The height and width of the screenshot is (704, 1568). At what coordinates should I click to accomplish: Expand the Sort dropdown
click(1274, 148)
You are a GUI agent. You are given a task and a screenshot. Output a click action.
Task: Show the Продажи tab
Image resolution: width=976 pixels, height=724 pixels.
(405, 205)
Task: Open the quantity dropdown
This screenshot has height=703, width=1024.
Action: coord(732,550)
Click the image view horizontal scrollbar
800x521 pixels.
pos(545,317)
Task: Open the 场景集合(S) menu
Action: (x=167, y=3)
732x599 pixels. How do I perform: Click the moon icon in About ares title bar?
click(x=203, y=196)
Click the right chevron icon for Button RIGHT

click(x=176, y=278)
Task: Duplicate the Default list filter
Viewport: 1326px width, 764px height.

◇ ◇ ◇ ◇ ◇ ◇ ◇

## [TRY IT]
Reprint the complete listing exactly.

## [OUTPUT FOR THIS EXERCISE]
The height and width of the screenshot is (704, 1568). At what coordinates should I click to accomplish: Expand the Sort dropdown
click(1274, 148)
You are a GUI agent. You are given a task and a screenshot. Output a click action.
Task: Show the Продажи tab
Image resolution: width=976 pixels, height=724 pixels.
(405, 205)
Task: Open the quantity dropdown
This screenshot has height=703, width=1024.
Action: coord(732,550)
Click the image view horizontal scrollbar
800x521 pixels.
pos(545,317)
Task: Open the 场景集合(S) menu
Action: (x=167, y=3)
732x599 pixels. How do I perform: Click the moon icon in About ares title bar?
click(x=203, y=196)
Click the right chevron icon for Button RIGHT

click(x=176, y=278)
Task: Duplicate the Default list filter
Viewport: 1326px width, 764px height.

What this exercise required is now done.